Following the ODD framework and terminology, we briefly present here some design concepts characterizing OSMOSE.

1.4.1. Basic principles

Dieta data, such as those of [Shannon et al., 2003], suggest that patterns in fish diets include variability in time and space and prey switching, cannibalism and omnivory. Therefore, two species can be a predator or prey of one another depending on the life stages considered. Therefore, predation in Osmose is size-based, taking into account thresholds for predator/prey size ratio, and relies on the spatio-temporal co-occurrence of individuals.

1.4.2. Emergence

From the local interactions, population and community dynamics emerge.
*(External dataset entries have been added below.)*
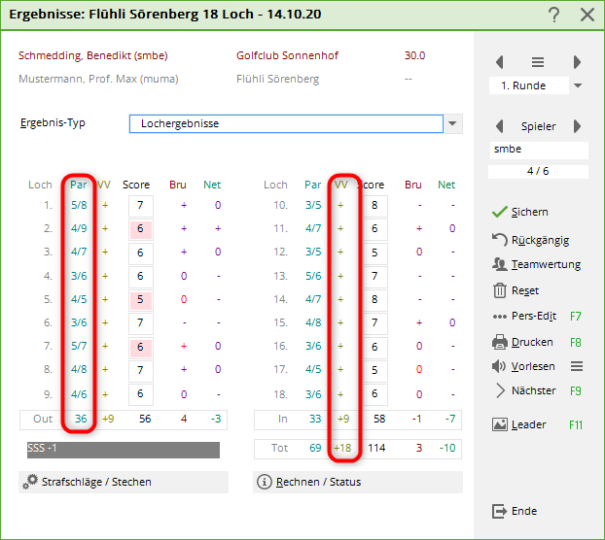Open the Vorlesen options hamburger menu
Image resolution: width=605 pixels, height=540 pixels.
577,366
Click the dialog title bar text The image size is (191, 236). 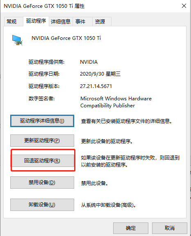click(x=44, y=6)
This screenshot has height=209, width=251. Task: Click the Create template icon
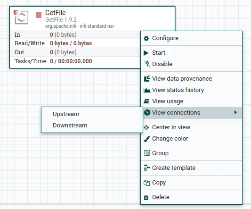pos(147,168)
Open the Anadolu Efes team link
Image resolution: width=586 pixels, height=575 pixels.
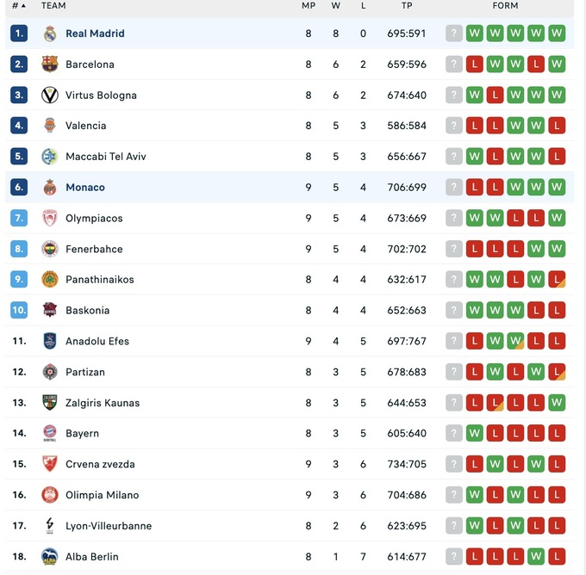tap(97, 342)
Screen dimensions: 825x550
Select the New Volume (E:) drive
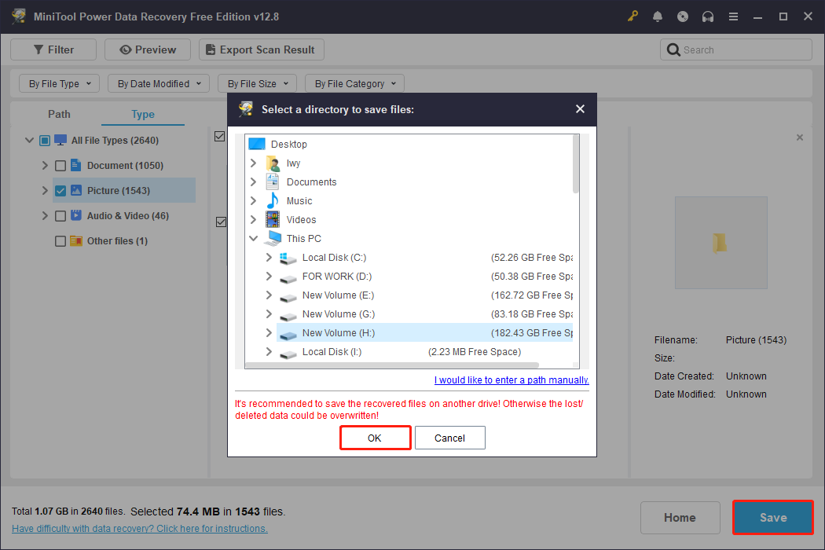tap(338, 295)
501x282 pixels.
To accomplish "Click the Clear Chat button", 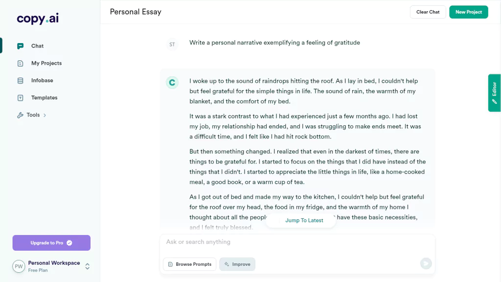I will 428,12.
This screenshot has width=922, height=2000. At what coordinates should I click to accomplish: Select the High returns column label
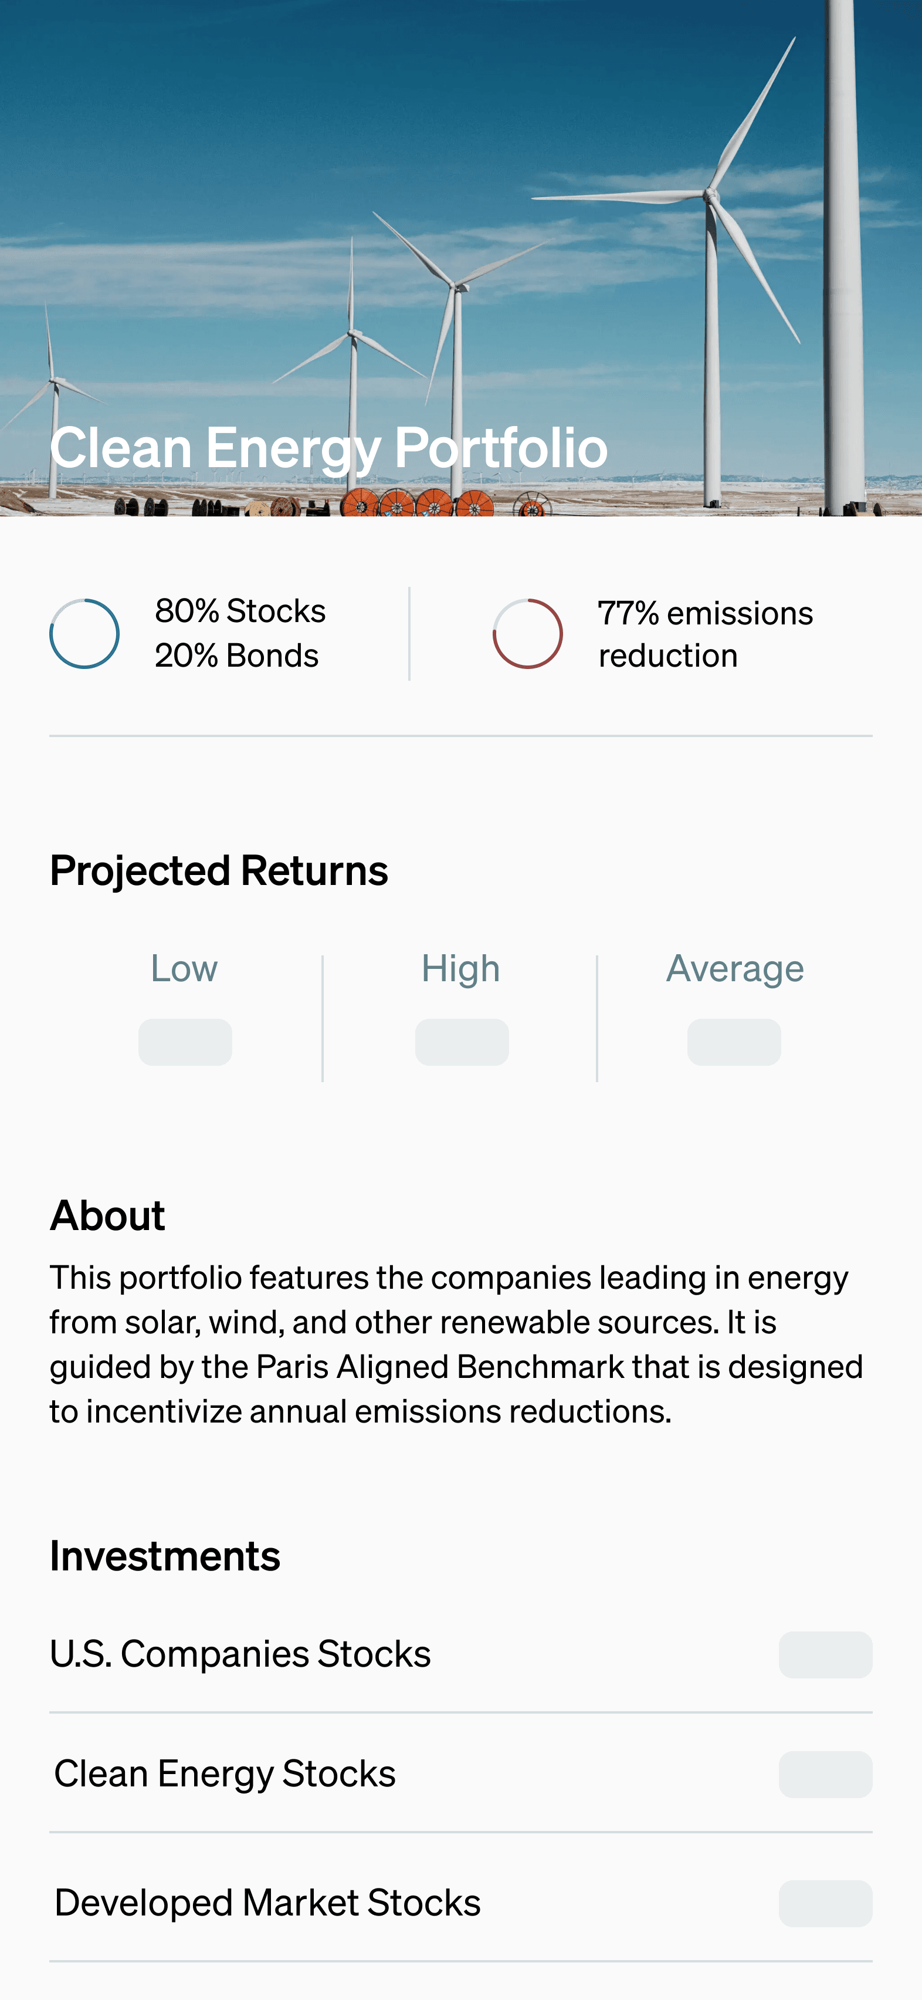[x=461, y=968]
In particular, the whole food web structure emerges from size-based local predation interactions.

1.4.3. Adaptation

Adaptation is not implemented in Osmose.

1.4.4. Objectives

Objectives are not implemented in Osmose.

1.4.5. Learning

Learning is not implemented in Osmose.

1.4.6. Prediction

1.4.7. Sensing

Schools are assumed to know perfectly all the potential prey which are located in its vicinity, i.e. in the same cell of the grid. They also know the limits of their habitat.

1.4.8. Interaction

Super-individuals/schools interact locally through predation events.

1.4.9. Stochasticity

There are different sources of stochasticity in the model. First, the order at which schools act and interact. There is a randomization of the precedence of schools crossed with a randomization of different sources of mortality (predation, fishing, other natural mortality). In addition, fish movements are also randomized within their habitats.

1.4.10. Collectives

As the total number of fish (from eggs to adult fish) to be taken into account in the simulated system can reach a value of the order of \(10^{12}\), the model was not brought down to the fish level but to an aggregated level consisting of a group of fish having similar ecological attributes. The unit of action and interaction, i.e., the “super-individual” as defined by [Scheffer et al., 1995], is a group of fish having the same size, the same spatial coordinates, requiring similar food, and belonging to the same species (therefore having similar physiological and morphological characteristics). For convenience, this super-individual is also called a “fish school” in the following sections.

1.4.11. Observation

For model testing and fitting, a variety of auxiliary state variables can be used in output of the model and compared with observations, data time series, and maps. Typically, species biomass and commercial catches, age or size distribution of abundance/biomass, diets can be confronted to observations.